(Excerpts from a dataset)
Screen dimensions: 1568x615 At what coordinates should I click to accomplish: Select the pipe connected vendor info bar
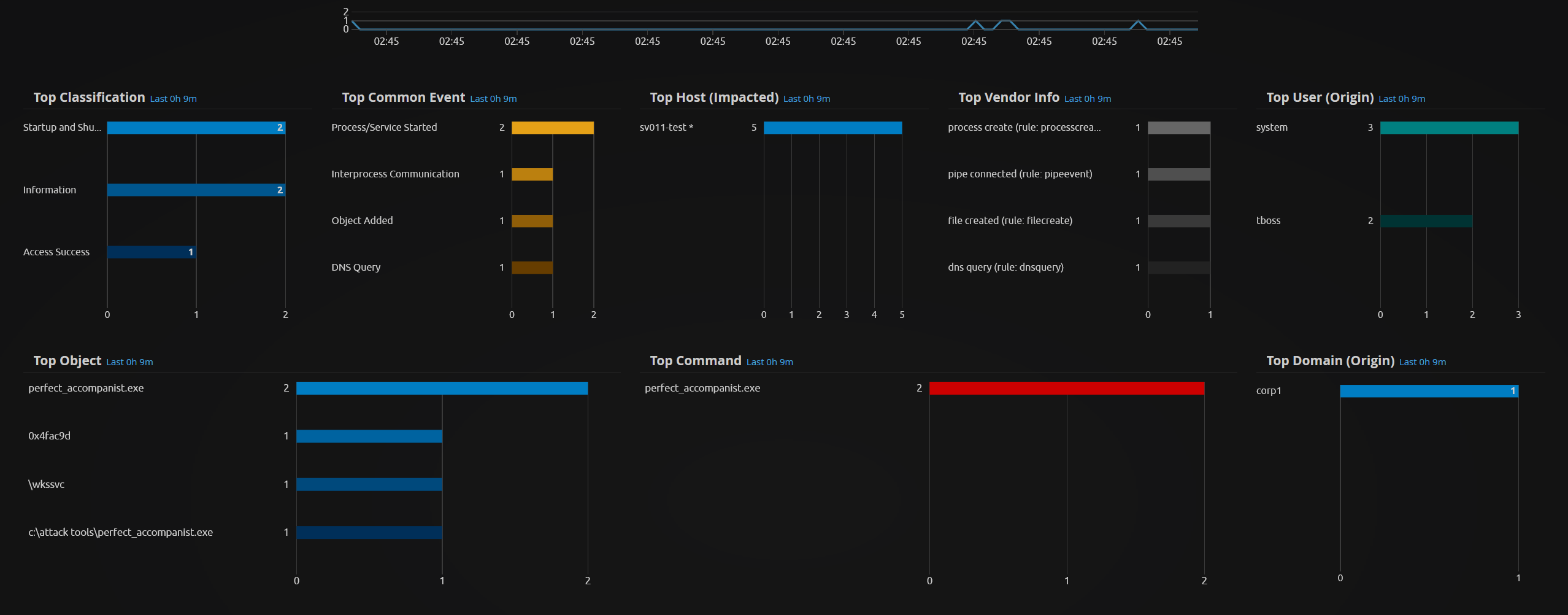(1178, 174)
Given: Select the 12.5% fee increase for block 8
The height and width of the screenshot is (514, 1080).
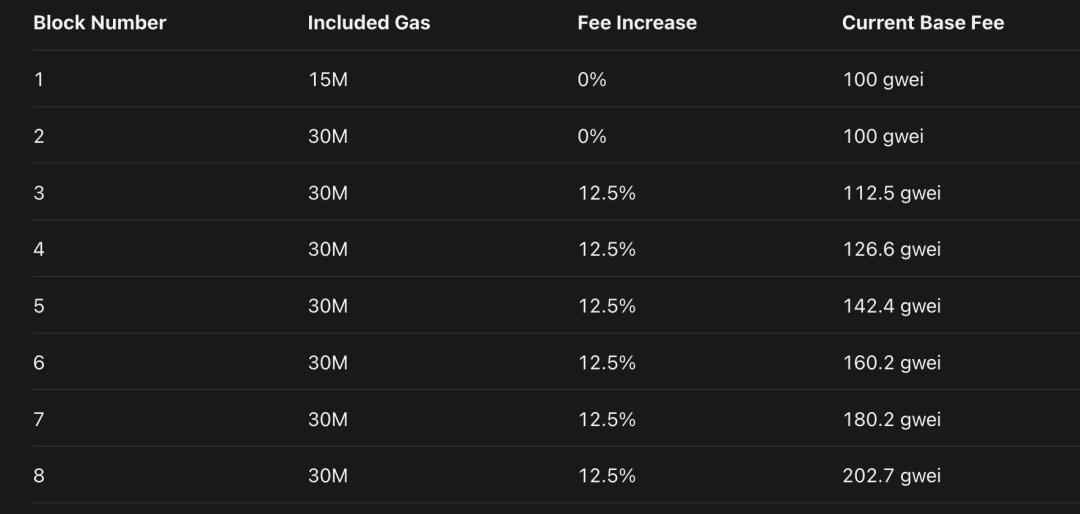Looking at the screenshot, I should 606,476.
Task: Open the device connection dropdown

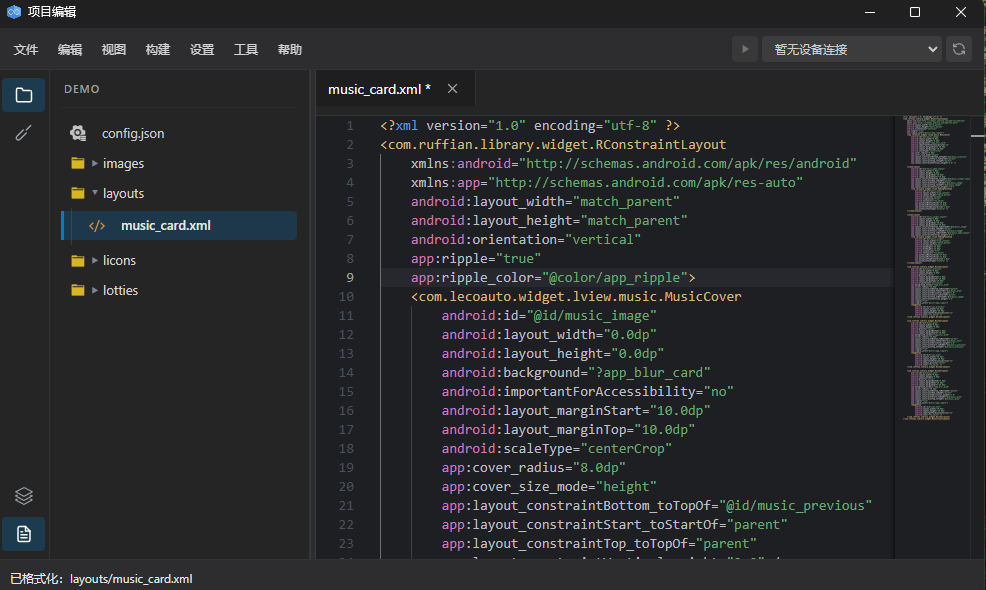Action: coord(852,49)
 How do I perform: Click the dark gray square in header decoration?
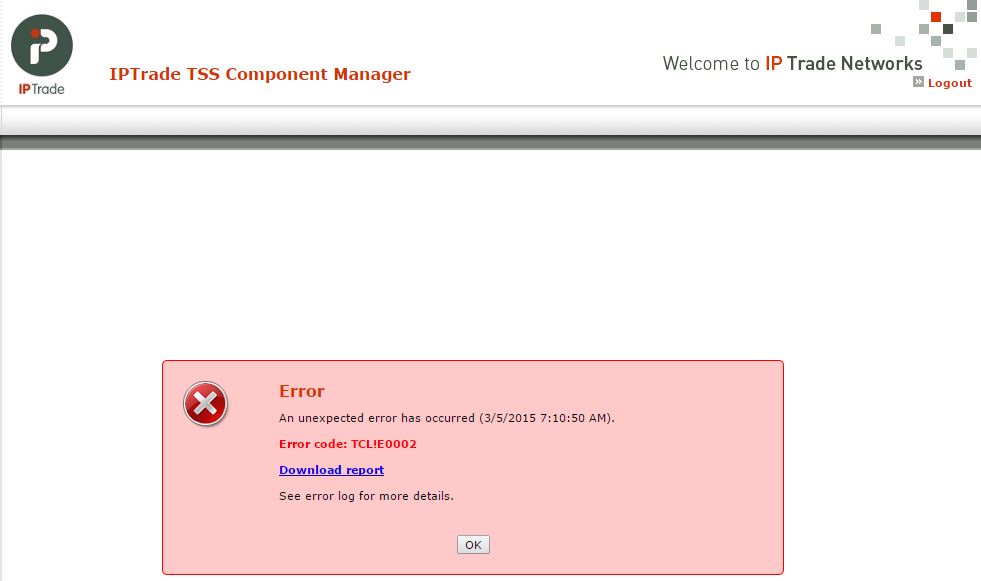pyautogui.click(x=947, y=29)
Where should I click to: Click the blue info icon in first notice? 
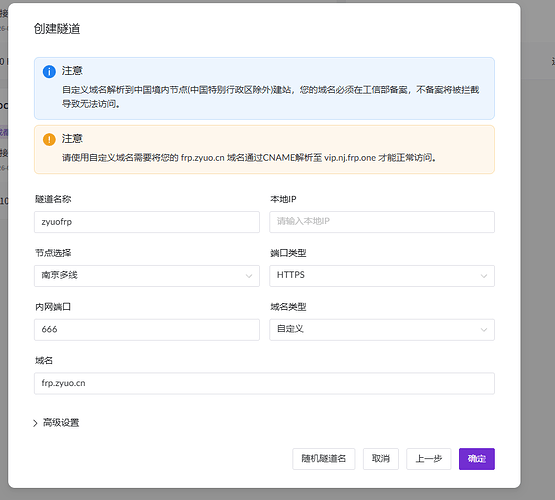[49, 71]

# [Task instructions]
Exactly the lines from the line that contains "How do I perform: Click" through the last line above, and no other lines, must be output, with pictures excluded.

# [Exercise solution]
 How do I perform: Click the dark gray square in header decoration?
pyautogui.click(x=947, y=29)
Where should I click to: Click the blue info icon in first notice? 
[49, 71]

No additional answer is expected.